**TASK DETAILS:**
The data below must be copied in full and without any change.

Stored data:
- Opening Delimiter -

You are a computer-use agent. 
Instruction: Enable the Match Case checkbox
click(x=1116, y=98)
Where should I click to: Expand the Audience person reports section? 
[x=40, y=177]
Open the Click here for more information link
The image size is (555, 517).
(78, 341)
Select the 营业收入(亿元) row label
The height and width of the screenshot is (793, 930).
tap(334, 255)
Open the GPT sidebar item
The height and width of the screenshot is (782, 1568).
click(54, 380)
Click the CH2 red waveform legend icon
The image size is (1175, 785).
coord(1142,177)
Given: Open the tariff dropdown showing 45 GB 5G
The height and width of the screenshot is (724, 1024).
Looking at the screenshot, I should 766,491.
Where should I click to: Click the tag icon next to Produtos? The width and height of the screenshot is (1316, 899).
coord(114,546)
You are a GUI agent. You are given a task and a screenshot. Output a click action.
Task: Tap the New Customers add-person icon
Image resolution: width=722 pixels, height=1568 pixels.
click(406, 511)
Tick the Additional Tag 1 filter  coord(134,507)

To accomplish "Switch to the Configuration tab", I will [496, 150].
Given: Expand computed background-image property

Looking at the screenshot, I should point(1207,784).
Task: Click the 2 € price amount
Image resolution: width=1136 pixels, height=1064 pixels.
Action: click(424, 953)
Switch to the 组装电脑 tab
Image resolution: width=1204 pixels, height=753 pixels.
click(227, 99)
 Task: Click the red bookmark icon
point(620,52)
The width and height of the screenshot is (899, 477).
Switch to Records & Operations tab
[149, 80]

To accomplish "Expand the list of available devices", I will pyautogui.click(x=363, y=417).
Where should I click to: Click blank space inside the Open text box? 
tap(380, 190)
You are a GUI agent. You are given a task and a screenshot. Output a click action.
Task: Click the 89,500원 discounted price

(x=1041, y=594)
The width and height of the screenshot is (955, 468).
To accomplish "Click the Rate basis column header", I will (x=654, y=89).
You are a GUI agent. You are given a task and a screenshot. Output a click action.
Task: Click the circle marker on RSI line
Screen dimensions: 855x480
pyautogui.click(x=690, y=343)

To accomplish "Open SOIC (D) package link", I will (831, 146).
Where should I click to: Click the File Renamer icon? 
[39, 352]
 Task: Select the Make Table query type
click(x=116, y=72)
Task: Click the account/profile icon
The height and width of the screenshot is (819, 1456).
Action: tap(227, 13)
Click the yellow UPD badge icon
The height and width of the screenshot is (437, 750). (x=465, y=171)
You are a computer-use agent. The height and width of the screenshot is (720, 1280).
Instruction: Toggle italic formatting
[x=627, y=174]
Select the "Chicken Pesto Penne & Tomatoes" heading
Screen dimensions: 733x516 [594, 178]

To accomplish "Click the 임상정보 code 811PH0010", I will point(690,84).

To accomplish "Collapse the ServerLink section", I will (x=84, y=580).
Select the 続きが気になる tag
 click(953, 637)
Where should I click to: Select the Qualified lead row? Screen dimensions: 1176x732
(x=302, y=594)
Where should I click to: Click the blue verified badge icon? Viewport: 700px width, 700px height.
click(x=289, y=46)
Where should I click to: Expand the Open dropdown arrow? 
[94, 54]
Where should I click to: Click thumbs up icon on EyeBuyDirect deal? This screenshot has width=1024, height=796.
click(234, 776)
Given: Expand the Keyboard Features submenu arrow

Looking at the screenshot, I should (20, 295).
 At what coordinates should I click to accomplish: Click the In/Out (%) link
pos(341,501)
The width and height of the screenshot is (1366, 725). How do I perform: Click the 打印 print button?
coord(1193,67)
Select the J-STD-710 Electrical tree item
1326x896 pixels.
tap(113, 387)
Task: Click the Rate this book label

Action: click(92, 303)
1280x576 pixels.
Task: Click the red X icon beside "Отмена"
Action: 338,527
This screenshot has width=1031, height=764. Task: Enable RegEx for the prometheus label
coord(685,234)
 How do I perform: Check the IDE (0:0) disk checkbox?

- Closing Delimiter -

**EXERCISE RESPONSE:**
You are a computer-use agent. 
Instruction: Enable the Match Case checkbox
click(x=1116, y=98)
Where should I click to: Expand the Audience person reports section? 
[x=40, y=177]
Open the Click here for more information link
The image size is (555, 517).
(78, 341)
Select the 营业收入(亿元) row label
The height and width of the screenshot is (793, 930).
tap(334, 255)
Open the GPT sidebar item
The height and width of the screenshot is (782, 1568).
click(54, 380)
Click the CH2 red waveform legend icon
The image size is (1175, 785).
coord(1142,177)
Given: Open the tariff dropdown showing 45 GB 5G
The height and width of the screenshot is (724, 1024).
Looking at the screenshot, I should 766,491.
Where should I click to: Click the tag icon next to Produtos? The width and height of the screenshot is (1316, 899).
coord(114,546)
You are a GUI agent. You are given a task and a screenshot. Output a click action.
Task: Tap the New Customers add-person icon
Image resolution: width=722 pixels, height=1568 pixels.
click(406, 511)
Tick the Additional Tag 1 filter  coord(134,507)

To accomplish "Switch to the Configuration tab", I will [496, 150].
Given: Expand computed background-image property

Looking at the screenshot, I should point(1207,784).
Task: Click the 2 € price amount
Image resolution: width=1136 pixels, height=1064 pixels.
Action: click(424, 953)
Switch to the 组装电脑 tab
Image resolution: width=1204 pixels, height=753 pixels.
click(227, 99)
 Task: Click the red bookmark icon
point(620,52)
The width and height of the screenshot is (899, 477).
Switch to Records & Operations tab
[149, 80]

To accomplish "Expand the list of available devices", I will pyautogui.click(x=363, y=417).
Where should I click to: Click blank space inside the Open text box? 
tap(380, 190)
You are a GUI agent. You are given a task and a screenshot. Output a click action.
Task: Click the 89,500원 discounted price

(x=1041, y=594)
The width and height of the screenshot is (955, 468).
To accomplish "Click the Rate basis column header", I will (x=654, y=89).
You are a GUI agent. You are given a task and a screenshot. Output a click action.
Task: Click the circle marker on RSI line
Screen dimensions: 855x480
pyautogui.click(x=690, y=343)

To accomplish "Open SOIC (D) package link", I will (831, 146).
Where should I click to: Click the File Renamer icon? 
[39, 352]
 Task: Select the Make Table query type
click(x=116, y=72)
Task: Click the account/profile icon
The height and width of the screenshot is (819, 1456).
Action: tap(227, 13)
Click the yellow UPD badge icon
The height and width of the screenshot is (437, 750). (x=465, y=171)
You are a computer-use agent. The height and width of the screenshot is (720, 1280).
Instruction: Toggle italic formatting
[x=627, y=174]
Select the "Chicken Pesto Penne & Tomatoes" heading
Screen dimensions: 733x516 [594, 178]

To accomplish "Click the 임상정보 code 811PH0010", I will point(690,84).

To accomplish "Collapse the ServerLink section", I will (x=84, y=580).
Select the 続きが気になる tag
 click(953, 637)
Where should I click to: Select the Qualified lead row? Screen dimensions: 1176x732
(x=302, y=594)
Where should I click to: Click the blue verified badge icon? Viewport: 700px width, 700px height.
click(x=289, y=46)
Where should I click to: Expand the Open dropdown arrow? 
[94, 54]
Where should I click to: Click thumbs up icon on EyeBuyDirect deal? This screenshot has width=1024, height=796.
click(234, 776)
Given: Expand the Keyboard Features submenu arrow

Looking at the screenshot, I should (20, 295).
 At what coordinates should I click to accomplish: Click the In/Out (%) link
pos(341,501)
The width and height of the screenshot is (1366, 725). How do I perform: Click the 打印 print button?
coord(1193,67)
Select the J-STD-710 Electrical tree item
1326x896 pixels.
tap(113, 387)
Task: Click the Rate this book label

Action: click(92, 303)
1280x576 pixels.
Task: Click the red X icon beside "Отмена"
Action: 338,527
This screenshot has width=1031, height=764. Task: Enable RegEx for the prometheus label
coord(685,234)
 How do I perform: Check the IDE (0:0) disk checkbox?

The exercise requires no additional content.